Fougère: a família que definiu o perfume masculino
Descubra a origem da família fougère e por que lavanda e cumarina moldaram o cheiro de barbearia que conhecemos.
Quando você pensa em “cheiro de homem” ou em “cheiro de barbearia”, provavelmente está imaginando um fougère, mesmo sem saber o nome. A família fougère é a espinha dorsal da perfumaria masculina moderna, e sua história começa no fim do século XIX.
A origem de uma revolução
Fougère significa “samambaia” em francês, embora a planta não tenha cheiro real. O nome veio do perfume Fougère Royale, de 1882, que pela primeira vez usou cumarina sintética e abriu uma era nova.
- Marco histórico: primeira família baseada num acorde, não num único ingrediente.
- Legado: inspirou milhares de perfumes masculinos depois.
O acorde clássico fougère
A identidade da família vem de uma combinação precisa de três elementos que se equilibram entre frescor, doçura e profundidade.
- Lavanda: o topo aromático e herbáceo.
- Cumarina: o coração adocicado, com nuance de feno e baunilha.
- Musgo de carvalho: a base terrosa e amadeirada.
Esse tripé cria o contraste fresco-quente que define o gênero.
Por que conquistou os homens
O fougère acertou um equilíbrio raro: é limpo o suficiente para o dia, mas tem profundidade para a noite. A sensação de higiene e elegância simultâneas explica seu domínio.
- Versatilidade: combina com terno e com camiseta.
- Familiaridade: o cheiro remete a cuidado e confiança.
Fougères modernos
A família evoluiu sem perder a essência. Hoje existem variações que dialogam com outras famílias, mantendo o esqueleto original.
- Fougère aromático: mais ervas e frescor verde.

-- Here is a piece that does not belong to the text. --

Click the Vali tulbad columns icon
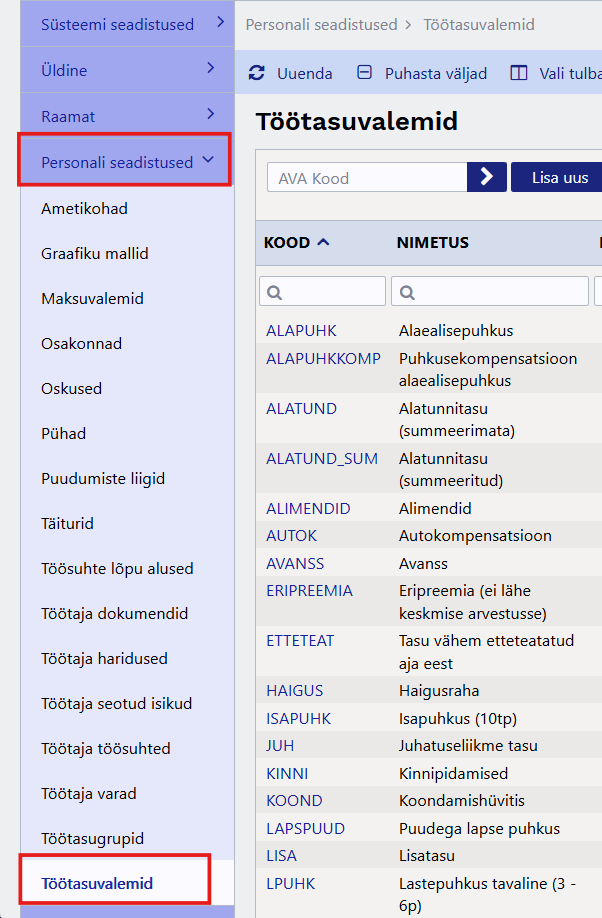The width and height of the screenshot is (602, 918). click(518, 73)
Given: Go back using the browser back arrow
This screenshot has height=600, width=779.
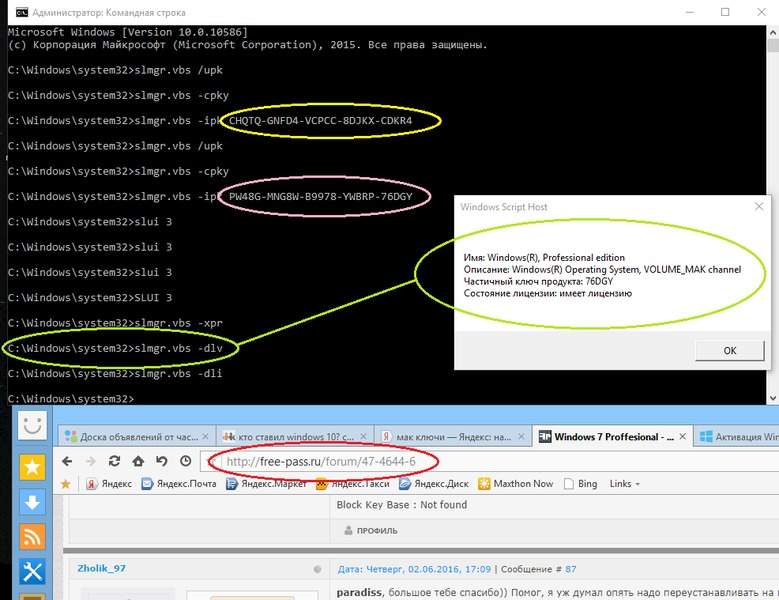Looking at the screenshot, I should pyautogui.click(x=69, y=461).
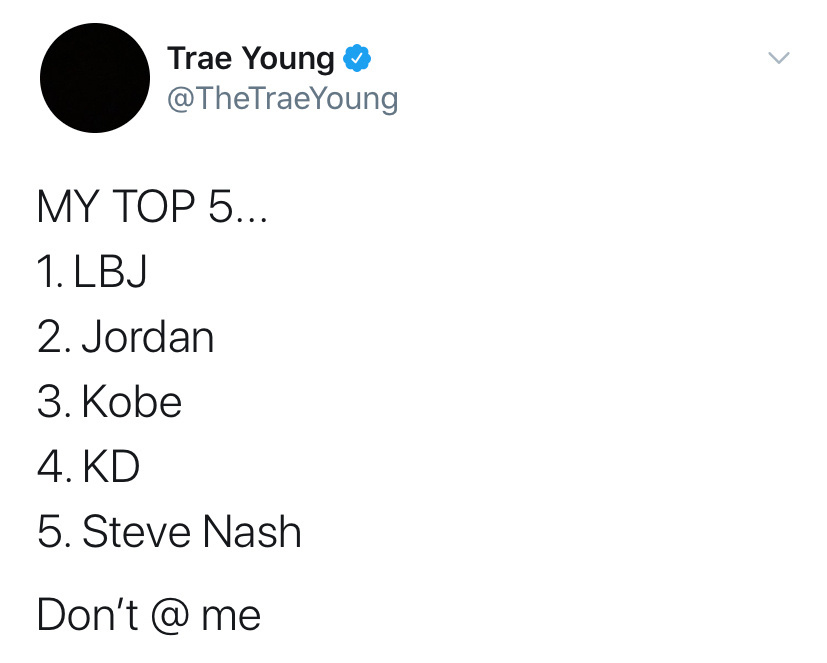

- Fougère amadeirado: base mais seca e robusta.
“O fougère está para o perfume masculino assim como o jeans está para o guarda-roupa: nunca sai de moda.”
Se você quer um único perfume coringa, um bom fougère raramente decepciona. Ele é o clássico que define, há mais de um século, o que entendemos por elegância masculina.